------ SUPPLIED MATERIAL ------

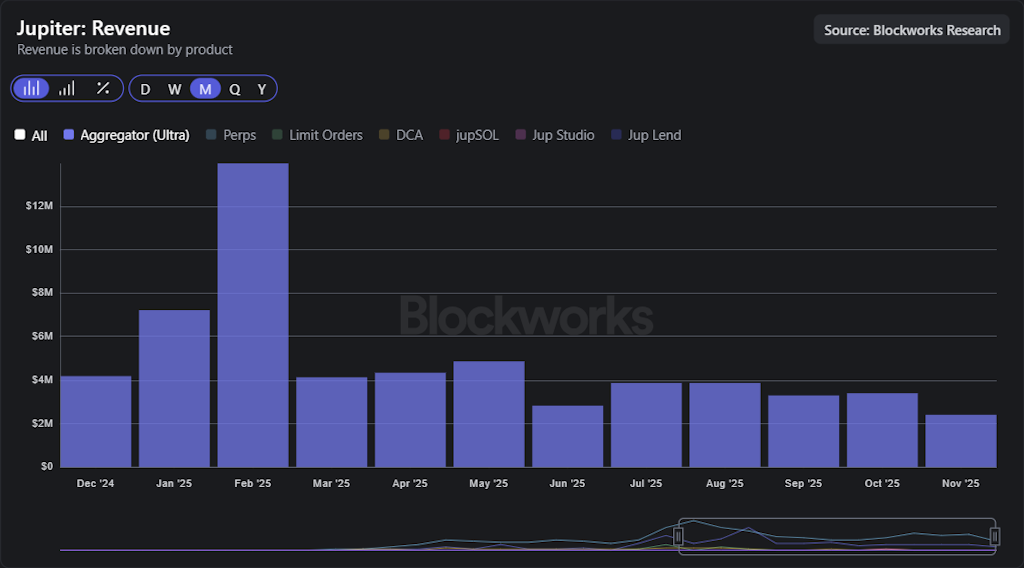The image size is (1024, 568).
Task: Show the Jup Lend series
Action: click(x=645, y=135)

------
------ SUPPLIED MATERIAL ------

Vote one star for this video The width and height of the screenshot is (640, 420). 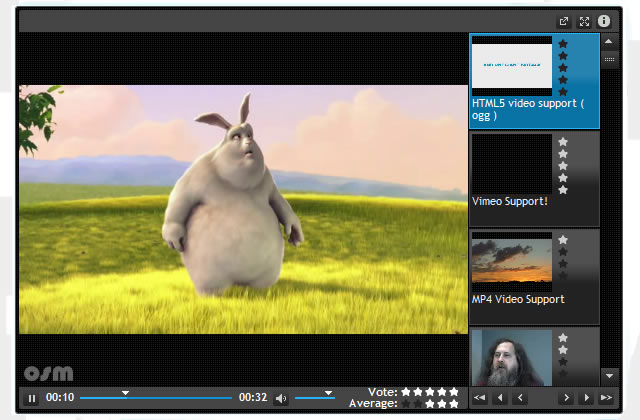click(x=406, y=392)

------
------ SUPPLIED MATERIAL ------

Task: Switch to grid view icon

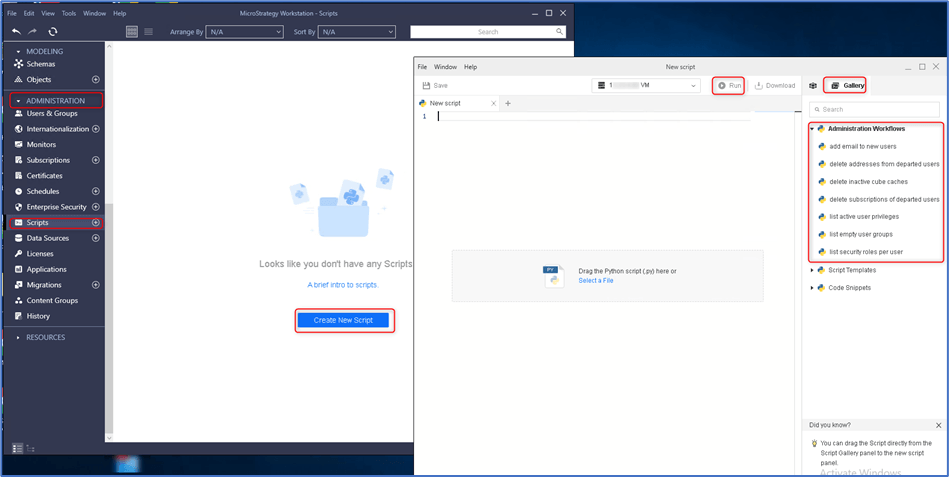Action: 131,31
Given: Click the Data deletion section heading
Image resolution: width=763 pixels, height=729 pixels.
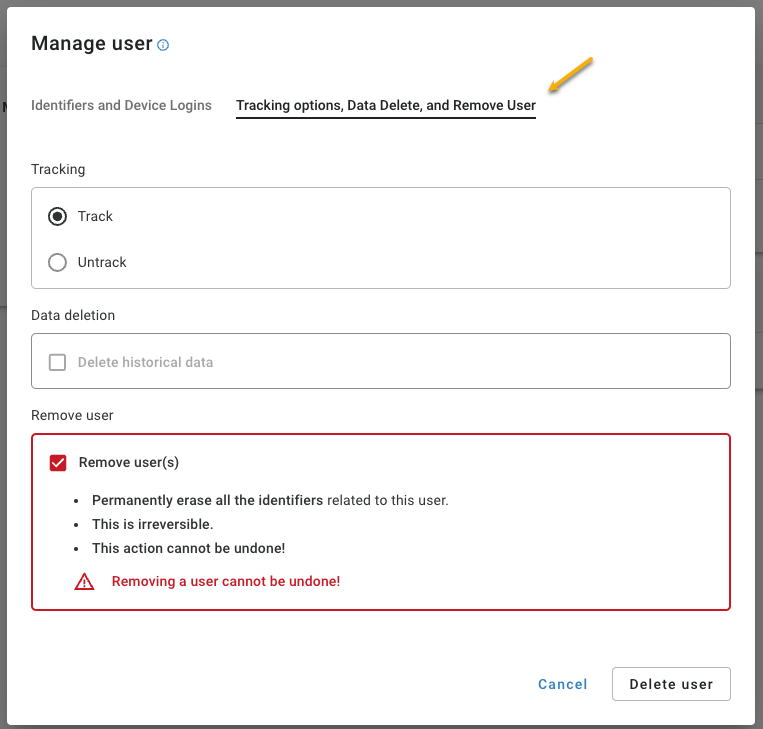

------

◆ TASK INSTRUCTIONS:
In the data above, find the line containing "Task: Switch to grid view icon" and the line containing "Image resolution: width=763". Copy exactly the stretch from the first through the second, both included, leaving out any picture.

◆ ANSWER SECTION:
Task: Switch to grid view icon

Action: 131,31
Given: Click the Data deletion section heading
Image resolution: width=763 pixels, height=729 pixels.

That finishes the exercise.